AIM OF THE EXERCISE: Retrieve every line of the data holding the word "toolbar".

/---

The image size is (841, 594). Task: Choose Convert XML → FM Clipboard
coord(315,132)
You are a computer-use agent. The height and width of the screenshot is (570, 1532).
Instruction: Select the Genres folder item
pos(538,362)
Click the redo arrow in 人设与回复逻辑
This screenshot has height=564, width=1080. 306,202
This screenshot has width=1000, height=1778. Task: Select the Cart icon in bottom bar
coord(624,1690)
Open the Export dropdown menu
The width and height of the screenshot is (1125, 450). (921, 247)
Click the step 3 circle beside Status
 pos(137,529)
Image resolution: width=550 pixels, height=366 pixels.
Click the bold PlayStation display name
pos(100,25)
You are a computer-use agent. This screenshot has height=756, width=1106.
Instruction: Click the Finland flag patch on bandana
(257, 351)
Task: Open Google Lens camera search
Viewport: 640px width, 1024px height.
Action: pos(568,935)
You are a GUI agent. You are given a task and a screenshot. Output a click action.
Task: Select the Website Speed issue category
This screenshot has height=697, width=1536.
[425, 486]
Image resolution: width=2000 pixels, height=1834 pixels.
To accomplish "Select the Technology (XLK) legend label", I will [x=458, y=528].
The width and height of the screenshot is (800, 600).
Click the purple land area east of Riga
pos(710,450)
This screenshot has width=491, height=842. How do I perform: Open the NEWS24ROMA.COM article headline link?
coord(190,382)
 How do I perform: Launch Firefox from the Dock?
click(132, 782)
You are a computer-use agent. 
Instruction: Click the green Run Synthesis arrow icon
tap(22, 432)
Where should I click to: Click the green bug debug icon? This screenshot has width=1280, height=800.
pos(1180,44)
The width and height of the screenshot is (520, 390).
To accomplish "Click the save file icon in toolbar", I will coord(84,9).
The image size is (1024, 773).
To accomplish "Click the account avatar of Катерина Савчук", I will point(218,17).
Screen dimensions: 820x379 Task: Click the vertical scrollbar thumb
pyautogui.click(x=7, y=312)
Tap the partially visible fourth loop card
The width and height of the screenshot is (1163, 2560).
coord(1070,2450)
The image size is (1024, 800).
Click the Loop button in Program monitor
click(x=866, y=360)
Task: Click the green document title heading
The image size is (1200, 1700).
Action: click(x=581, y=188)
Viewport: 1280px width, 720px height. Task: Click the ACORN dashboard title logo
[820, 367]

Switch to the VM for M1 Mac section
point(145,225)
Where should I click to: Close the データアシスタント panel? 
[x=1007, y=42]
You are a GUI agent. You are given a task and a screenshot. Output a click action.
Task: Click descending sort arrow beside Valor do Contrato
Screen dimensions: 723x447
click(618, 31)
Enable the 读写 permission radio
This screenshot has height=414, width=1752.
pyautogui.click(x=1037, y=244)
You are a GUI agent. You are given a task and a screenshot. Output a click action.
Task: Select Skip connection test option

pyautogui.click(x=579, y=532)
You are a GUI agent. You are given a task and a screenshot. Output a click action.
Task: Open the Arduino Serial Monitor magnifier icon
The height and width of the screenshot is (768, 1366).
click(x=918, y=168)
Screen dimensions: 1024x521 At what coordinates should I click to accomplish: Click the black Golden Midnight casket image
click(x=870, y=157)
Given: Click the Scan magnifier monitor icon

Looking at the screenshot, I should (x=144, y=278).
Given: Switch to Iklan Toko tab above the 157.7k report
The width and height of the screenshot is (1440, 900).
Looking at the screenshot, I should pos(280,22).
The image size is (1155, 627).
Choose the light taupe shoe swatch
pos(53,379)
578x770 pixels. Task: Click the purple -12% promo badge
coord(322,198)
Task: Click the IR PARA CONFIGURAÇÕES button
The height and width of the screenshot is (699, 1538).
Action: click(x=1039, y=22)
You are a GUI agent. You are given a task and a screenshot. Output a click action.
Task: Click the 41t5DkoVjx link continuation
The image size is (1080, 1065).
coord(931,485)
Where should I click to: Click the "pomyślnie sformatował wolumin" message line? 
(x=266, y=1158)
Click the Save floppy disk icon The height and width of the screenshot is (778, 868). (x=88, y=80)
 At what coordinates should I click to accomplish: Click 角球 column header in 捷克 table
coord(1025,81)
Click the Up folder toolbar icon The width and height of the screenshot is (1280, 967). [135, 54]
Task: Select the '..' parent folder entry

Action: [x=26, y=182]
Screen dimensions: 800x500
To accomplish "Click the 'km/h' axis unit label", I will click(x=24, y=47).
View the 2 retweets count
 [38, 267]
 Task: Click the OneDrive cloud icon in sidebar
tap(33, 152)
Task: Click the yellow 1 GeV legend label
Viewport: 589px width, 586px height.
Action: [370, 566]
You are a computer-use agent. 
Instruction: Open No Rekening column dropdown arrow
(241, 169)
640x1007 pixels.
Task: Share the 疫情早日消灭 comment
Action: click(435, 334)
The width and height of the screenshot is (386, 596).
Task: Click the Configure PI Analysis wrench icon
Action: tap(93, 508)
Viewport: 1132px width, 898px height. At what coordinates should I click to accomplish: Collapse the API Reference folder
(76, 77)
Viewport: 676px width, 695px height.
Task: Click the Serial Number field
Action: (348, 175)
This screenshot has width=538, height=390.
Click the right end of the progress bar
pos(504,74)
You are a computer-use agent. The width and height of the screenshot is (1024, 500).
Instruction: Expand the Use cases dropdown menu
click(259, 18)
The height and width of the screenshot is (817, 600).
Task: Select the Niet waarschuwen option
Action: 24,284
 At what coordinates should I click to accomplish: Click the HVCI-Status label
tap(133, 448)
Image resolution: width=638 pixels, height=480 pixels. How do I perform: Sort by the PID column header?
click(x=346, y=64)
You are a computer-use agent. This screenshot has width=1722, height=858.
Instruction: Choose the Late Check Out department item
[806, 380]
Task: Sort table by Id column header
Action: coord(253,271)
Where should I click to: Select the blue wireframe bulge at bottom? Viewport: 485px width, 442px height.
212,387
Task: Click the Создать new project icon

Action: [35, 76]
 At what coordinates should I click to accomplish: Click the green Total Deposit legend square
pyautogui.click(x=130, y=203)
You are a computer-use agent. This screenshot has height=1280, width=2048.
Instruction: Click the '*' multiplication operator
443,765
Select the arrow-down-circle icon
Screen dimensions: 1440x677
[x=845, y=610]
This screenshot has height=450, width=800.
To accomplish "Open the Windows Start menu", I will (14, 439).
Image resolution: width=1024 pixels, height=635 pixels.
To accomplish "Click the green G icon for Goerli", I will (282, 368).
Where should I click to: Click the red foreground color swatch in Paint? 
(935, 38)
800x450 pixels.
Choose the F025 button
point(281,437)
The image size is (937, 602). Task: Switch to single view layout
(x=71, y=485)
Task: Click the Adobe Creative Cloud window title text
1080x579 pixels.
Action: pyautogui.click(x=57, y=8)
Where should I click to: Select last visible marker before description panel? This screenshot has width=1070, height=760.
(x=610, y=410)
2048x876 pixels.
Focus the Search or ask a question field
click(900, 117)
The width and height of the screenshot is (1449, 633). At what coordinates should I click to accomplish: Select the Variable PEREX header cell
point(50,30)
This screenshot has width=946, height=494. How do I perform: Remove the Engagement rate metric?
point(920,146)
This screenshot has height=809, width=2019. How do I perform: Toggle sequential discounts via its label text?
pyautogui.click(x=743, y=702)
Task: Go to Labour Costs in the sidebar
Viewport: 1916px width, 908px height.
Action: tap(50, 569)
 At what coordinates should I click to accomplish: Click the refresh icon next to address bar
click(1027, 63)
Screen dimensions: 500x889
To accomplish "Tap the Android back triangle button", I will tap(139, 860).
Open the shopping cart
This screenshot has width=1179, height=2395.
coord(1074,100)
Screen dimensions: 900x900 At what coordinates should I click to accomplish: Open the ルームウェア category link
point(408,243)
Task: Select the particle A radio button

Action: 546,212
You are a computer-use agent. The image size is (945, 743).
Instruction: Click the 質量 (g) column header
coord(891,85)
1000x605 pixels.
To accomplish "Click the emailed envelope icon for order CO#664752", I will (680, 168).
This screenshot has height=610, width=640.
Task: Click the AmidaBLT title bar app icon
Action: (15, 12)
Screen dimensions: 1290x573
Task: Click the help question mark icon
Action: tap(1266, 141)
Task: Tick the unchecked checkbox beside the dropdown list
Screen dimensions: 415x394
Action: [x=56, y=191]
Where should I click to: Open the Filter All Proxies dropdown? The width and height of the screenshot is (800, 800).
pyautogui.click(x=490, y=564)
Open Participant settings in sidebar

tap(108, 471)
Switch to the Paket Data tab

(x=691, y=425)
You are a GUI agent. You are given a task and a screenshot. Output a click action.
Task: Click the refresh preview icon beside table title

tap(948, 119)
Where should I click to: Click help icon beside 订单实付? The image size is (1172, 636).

\---

RESPONSE TO THIS TASK:
To accomplish "Click the save file icon in toolbar", I will coord(84,9).
Click the Up folder toolbar icon The width and height of the screenshot is (1280, 967). [135, 54]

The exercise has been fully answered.